3/Quel serait selon toi, le plus beau cadeau que pourrais te faire ton amoureux?

C’est déjà un beau cadeau de l’avoir à mes côtés. J’en sais trop rien. J’ai pas envie de tomber dans les réponses bien vénales genre « une rivière de diamants offerte sur une plage de sable blanc aux Caraïbes bien sûr ! » parce que, j’ai beau beaucoup aimer les bijoux, je n’aurai pas l’occasion de la porter souvent sa rivière (soyons réaliste).
Et je n’ai pas non plus envie de répondre un truc du genre « m’épouser » ou « me faire un enfant » parce que je n’ai envie de rien de tout ça en ce moment (j’ai pas dit que je n’en avais pas envie du tout !). J’ai juste besoin qu’il soit là, qu’il m’aime et de le rendre heureux.

1/ Tu as assisté à plusieurs mariages cet été, même participé à l'organisation, mais toi comment vois-tu le tien?

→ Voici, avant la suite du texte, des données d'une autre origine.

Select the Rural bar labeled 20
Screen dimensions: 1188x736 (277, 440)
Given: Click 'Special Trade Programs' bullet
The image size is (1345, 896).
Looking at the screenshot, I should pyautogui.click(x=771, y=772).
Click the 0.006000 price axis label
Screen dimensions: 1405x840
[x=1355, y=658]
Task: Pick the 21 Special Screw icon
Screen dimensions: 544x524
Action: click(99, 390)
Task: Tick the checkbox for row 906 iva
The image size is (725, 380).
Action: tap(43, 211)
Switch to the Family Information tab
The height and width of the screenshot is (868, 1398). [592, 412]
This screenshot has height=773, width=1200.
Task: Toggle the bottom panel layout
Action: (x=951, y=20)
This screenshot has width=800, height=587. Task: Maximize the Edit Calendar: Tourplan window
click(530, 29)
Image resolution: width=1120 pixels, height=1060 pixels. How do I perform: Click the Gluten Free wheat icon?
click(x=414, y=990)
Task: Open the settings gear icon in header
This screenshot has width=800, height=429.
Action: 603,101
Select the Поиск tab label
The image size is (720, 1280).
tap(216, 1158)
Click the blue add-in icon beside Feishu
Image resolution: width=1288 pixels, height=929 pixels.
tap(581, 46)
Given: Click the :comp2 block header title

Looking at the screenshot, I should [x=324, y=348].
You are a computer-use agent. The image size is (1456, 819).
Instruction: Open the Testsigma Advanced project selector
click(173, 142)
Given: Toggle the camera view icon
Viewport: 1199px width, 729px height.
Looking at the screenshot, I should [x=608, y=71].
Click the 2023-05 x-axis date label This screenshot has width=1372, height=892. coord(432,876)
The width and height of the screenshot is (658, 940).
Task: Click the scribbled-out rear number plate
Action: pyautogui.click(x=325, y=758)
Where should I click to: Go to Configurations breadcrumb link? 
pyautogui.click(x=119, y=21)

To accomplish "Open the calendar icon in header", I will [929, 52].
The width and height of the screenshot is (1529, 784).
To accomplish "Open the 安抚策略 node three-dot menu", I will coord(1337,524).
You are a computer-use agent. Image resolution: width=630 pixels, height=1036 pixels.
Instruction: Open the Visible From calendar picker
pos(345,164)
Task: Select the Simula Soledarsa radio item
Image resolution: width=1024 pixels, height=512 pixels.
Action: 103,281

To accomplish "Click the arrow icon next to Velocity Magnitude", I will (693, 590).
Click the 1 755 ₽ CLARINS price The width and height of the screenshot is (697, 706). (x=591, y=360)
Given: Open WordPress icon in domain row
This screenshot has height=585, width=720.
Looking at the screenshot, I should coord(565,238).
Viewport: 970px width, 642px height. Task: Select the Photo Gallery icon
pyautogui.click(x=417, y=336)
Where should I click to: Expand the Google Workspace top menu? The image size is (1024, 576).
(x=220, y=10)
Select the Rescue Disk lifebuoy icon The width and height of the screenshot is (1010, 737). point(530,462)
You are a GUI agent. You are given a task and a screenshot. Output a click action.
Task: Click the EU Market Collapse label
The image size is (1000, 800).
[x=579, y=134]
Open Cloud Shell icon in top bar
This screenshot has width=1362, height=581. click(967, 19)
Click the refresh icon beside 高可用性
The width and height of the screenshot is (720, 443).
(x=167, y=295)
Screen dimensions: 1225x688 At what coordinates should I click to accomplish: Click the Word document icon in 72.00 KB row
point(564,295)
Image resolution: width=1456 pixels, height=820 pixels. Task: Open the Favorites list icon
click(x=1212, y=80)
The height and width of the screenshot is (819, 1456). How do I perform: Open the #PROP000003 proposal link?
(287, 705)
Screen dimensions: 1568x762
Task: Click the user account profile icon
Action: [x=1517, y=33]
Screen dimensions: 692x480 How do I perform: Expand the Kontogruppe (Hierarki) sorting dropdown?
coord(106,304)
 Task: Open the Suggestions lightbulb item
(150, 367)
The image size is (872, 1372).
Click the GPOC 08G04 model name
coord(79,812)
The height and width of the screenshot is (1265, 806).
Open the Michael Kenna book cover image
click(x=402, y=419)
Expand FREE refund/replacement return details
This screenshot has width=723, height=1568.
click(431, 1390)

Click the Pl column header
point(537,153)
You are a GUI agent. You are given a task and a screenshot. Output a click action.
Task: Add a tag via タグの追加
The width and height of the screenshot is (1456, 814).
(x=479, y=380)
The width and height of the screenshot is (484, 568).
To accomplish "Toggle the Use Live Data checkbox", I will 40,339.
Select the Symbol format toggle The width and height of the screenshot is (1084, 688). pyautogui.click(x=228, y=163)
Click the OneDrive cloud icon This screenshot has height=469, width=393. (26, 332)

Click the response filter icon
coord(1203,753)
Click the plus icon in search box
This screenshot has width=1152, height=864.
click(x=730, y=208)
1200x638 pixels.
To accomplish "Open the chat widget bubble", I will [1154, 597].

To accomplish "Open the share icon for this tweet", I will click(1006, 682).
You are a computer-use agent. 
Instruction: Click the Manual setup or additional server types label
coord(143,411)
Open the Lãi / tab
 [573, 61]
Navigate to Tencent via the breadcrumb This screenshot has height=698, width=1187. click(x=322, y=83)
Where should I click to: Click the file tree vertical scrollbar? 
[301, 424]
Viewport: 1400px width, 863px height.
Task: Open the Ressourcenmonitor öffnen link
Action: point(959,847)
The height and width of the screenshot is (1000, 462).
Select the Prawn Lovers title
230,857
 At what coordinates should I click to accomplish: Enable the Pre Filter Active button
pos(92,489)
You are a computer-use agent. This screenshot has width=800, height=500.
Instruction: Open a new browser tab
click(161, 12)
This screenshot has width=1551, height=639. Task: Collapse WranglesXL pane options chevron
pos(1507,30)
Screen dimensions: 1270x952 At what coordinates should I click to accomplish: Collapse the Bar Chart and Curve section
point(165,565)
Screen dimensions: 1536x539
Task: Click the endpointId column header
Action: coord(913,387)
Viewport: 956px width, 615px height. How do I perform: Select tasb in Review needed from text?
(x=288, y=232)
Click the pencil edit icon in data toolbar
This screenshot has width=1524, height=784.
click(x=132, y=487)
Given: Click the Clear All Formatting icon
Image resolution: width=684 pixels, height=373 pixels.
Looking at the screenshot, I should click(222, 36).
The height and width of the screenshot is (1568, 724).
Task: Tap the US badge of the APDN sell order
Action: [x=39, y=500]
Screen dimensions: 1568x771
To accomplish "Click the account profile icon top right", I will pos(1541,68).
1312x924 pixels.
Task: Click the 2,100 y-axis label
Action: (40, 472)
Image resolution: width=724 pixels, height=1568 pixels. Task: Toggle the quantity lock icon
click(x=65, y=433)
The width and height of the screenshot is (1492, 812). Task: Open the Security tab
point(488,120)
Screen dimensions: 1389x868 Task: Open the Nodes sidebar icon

J’ai pas tellement envie de m’étaler sur le sujet parce que je ne suis pas prête de ou à me marier. Il ne suffit pas d’avoir un chéri, encore faut-il qu’on ait le désir de le faire. En plus il est très loin le temps du mariage (s’il arrive un jour) vu que je n’ai ni boulot, ni chez-moi, ni revenu régulier venant d’un autre portefeuille que celui de mes parents. Je ne tirerai donc aucun plan de ce que j’ai vu cet été. C’est pas parce que j’ai choppé le bouquet de la mariée cet été que ça change quoi que ce soit. Et pour finir, je ne veux pas m’embarquer dans des grands projets construits par moi seule vu que le mariage est une chose qui se prépare à deux.
Par contre, ce que je peux dire c’est que je le vois comme un jour ensoleillé (utopique vu les conditions climatiques actuelles, je sais) rempli de sourires et de bonheur.
En fait, je modifie quelque peu la dernière réponse car certaines certitudes me viennent à l'esprit. D'une: le jour de mon mariage, bien sûr j'aurai une robe blanche, qui dans l'idéal aura été dessinée par moi (on ne change pas son rêve de gosse, moi je voulais être styliste!). De deux: j'aurai auprès de moi les gens que j'aime, ceux que mon chéri aime et avec qui on a envie de partager ce moment. Pas question de faire des concessions diplomatiques sur les grands-tantes qui éspèrent être invitées mais que personne ne peut supporter, après ca fout la merde pour le plan de table, j'en sais quelque chose !!! Et de trois: je porterai de façon certaine deux bijoux: ma bague de fiancailles (pitié, mon Dieu, faites-lui se souvenir le moment venu que je n'aime pas les solitaires et les choses convenues ! Je préfère une bague qui me plaise, fine, qui ne s'accroche pas partout dès que je fais un geste, avec n'importe quelle pierre, plutôt que ces anneaux surmontés d'un diamant qui sont tellement impersonnels) et le bracelet que mes grands-parents paternels m'ont ramené des Baléares il y a bien longtemps.